BEGIN INPUT DATA
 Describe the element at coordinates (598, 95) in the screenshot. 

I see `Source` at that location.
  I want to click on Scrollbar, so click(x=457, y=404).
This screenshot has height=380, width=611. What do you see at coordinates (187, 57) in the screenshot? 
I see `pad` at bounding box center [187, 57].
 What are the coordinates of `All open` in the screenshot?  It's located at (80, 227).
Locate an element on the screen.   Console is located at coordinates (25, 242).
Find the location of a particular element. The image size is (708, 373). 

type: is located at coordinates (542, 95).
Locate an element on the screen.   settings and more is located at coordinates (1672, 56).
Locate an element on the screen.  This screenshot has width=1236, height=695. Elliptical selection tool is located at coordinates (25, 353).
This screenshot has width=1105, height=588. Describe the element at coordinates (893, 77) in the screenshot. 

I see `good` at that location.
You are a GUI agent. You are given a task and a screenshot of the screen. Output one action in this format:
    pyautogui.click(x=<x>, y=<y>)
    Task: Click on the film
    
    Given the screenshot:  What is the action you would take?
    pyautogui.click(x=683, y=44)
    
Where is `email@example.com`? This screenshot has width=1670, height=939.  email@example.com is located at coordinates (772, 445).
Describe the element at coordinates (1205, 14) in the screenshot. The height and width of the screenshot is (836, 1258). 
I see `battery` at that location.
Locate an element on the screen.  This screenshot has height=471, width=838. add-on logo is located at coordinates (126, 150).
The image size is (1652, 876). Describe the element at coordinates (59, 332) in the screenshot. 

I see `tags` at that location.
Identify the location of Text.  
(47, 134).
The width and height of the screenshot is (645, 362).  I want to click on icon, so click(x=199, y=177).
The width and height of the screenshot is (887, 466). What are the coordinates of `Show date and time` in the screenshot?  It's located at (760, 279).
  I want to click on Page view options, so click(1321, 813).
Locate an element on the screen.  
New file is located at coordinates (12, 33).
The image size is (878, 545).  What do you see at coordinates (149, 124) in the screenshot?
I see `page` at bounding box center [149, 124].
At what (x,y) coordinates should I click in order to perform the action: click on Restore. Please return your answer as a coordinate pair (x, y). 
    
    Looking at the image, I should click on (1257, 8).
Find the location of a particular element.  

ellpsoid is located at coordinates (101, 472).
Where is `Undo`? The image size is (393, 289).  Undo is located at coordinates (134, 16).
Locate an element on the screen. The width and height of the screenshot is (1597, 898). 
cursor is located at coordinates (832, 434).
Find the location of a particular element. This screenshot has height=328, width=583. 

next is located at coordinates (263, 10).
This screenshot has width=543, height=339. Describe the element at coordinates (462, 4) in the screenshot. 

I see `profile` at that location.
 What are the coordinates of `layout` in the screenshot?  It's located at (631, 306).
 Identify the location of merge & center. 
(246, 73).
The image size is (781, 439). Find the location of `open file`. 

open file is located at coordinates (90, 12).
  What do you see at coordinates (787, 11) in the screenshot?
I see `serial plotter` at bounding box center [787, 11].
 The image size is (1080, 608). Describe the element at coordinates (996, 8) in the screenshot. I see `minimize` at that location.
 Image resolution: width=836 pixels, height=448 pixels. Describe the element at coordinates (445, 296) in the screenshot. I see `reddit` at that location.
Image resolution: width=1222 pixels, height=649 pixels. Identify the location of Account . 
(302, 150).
END INPUT DATA
TASK REQUIREMENTS: Could you copy all of the material above, line for line, with nothing changed?

RESULT BELOW:
 Describe the element at coordinates (598, 95) in the screenshot. 

I see `Source` at that location.
  I want to click on Scrollbar, so click(x=457, y=404).
This screenshot has height=380, width=611. What do you see at coordinates (187, 57) in the screenshot? 
I see `pad` at bounding box center [187, 57].
 What are the coordinates of `All open` in the screenshot?  It's located at (80, 227).
Locate an element on the screen.   Console is located at coordinates (25, 242).
Find the location of a particular element. The image size is (708, 373). 

type: is located at coordinates (542, 95).
Locate an element on the screen.   settings and more is located at coordinates (1672, 56).
Locate an element on the screen.  This screenshot has width=1236, height=695. Elliptical selection tool is located at coordinates (25, 353).
This screenshot has width=1105, height=588. Describe the element at coordinates (893, 77) in the screenshot. 

I see `good` at that location.
You are a GUI agent. You are given a task and a screenshot of the screen. Output one action in this format:
    pyautogui.click(x=<x>, y=<y>)
    Task: Click on the film
    
    Given the screenshot:  What is the action you would take?
    pyautogui.click(x=683, y=44)
    
Where is `email@example.com`? This screenshot has width=1670, height=939.  email@example.com is located at coordinates (772, 445).
Describe the element at coordinates (1205, 14) in the screenshot. The height and width of the screenshot is (836, 1258). 
I see `battery` at that location.
Locate an element on the screen.  This screenshot has height=471, width=838. add-on logo is located at coordinates (126, 150).
The image size is (1652, 876). Describe the element at coordinates (59, 332) in the screenshot. 

I see `tags` at that location.
Identify the location of Text.  
(47, 134).
The width and height of the screenshot is (645, 362).  I want to click on icon, so click(x=199, y=177).
The width and height of the screenshot is (887, 466). What are the coordinates of `Show date and time` in the screenshot?  It's located at (760, 279).
  I want to click on Page view options, so click(1321, 813).
Locate an element on the screen.  
New file is located at coordinates (12, 33).
The image size is (878, 545).  What do you see at coordinates (149, 124) in the screenshot?
I see `page` at bounding box center [149, 124].
At what (x,y) coordinates should I click in order to perform the action: click on Restore. Please return your answer as a coordinate pair (x, y). 
    
    Looking at the image, I should click on (1257, 8).
Find the location of a particular element.  

ellpsoid is located at coordinates (101, 472).
Where is `Undo`? The image size is (393, 289).  Undo is located at coordinates (134, 16).
Locate an element on the screen. The width and height of the screenshot is (1597, 898). 
cursor is located at coordinates (832, 434).
Find the location of a particular element. This screenshot has height=328, width=583. 

next is located at coordinates (263, 10).
This screenshot has width=543, height=339. Describe the element at coordinates (462, 4) in the screenshot. 

I see `profile` at that location.
 What are the coordinates of `layout` in the screenshot?  It's located at (631, 306).
 Identify the location of merge & center. 
(246, 73).
The image size is (781, 439). Find the location of `open file`. 

open file is located at coordinates (90, 12).
  What do you see at coordinates (787, 11) in the screenshot?
I see `serial plotter` at bounding box center [787, 11].
 The image size is (1080, 608). Describe the element at coordinates (996, 8) in the screenshot. I see `minimize` at that location.
 Image resolution: width=836 pixels, height=448 pixels. Describe the element at coordinates (445, 296) in the screenshot. I see `reddit` at that location.
Image resolution: width=1222 pixels, height=649 pixels. Identify the location of Account . 
(302, 150).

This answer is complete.